## begin Source records
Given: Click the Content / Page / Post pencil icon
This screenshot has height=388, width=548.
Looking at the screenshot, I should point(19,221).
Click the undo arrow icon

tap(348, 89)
## end Source records
* **Directions for this task**
Revise the records above so that "pencil icon" becomes "pen icon", with everything else kept the same.

* **Answer to this task**
Given: Click the Content / Page / Post pen icon
This screenshot has height=388, width=548.
Looking at the screenshot, I should point(19,221).
Click the undo arrow icon

tap(348, 89)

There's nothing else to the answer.